I think I've got a clearer picture than I had before.

> In passing, a device that struck me as being extremely handy is the
> 3G, USB dongle that is highly popular here, you mey be more familiar
> with it than I: it contains a simulated CD-ROM that it uses to install
> its software.  I though that was particularly clever, specially if you
> transform it into a Plan 9 or Inferno boot device.

That does sound cool.  The only 3G interface I've worked
with was PCMCIA and basically just looked like a modem.
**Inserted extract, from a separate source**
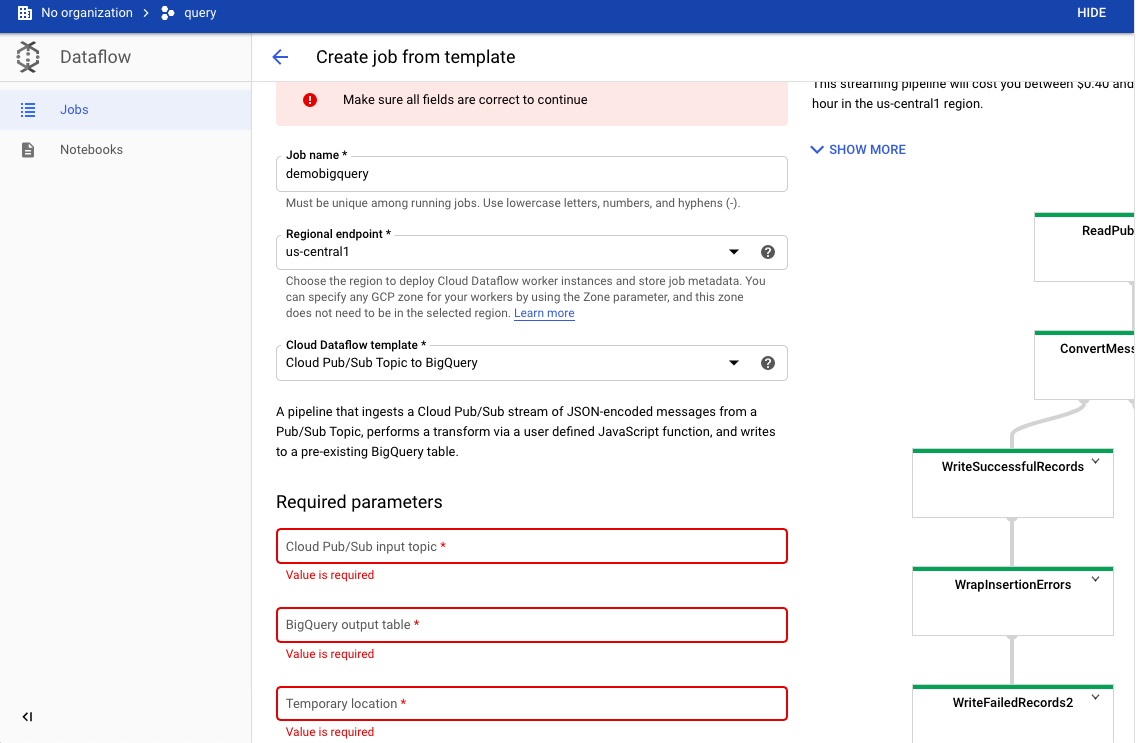Click the Jobs list icon in sidebar

28,110
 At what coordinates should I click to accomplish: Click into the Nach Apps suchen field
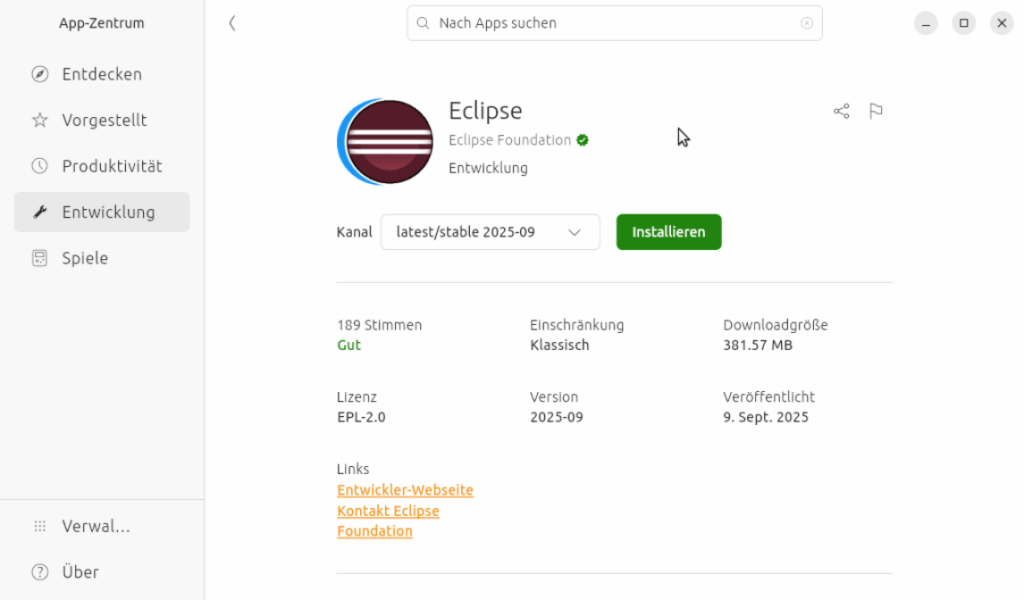[x=610, y=23]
> I'm sorry if I'm throwing around too many ideas with too little flesh,
> I must confess that I find this particular discussion very exciting, I
> have never really had occasion to look at these ideas as carefully as
> I am doing now.

I'm still inclined to think Inferno would make a good
starting point.  Suppose we have an Inferno configuration
without #U.  Now we move the whole Inferno instance
around.  Because apps don't have access to #U, state
information is pretty much confined to Styx connections
and resources managed by the Inferno kernel that gets
moved along with the running apps.  I'm sure that as
with any other approach to migration, there be dragons
there.  But as an initial line of thinking, it seems to be
a new model that's worth investigating.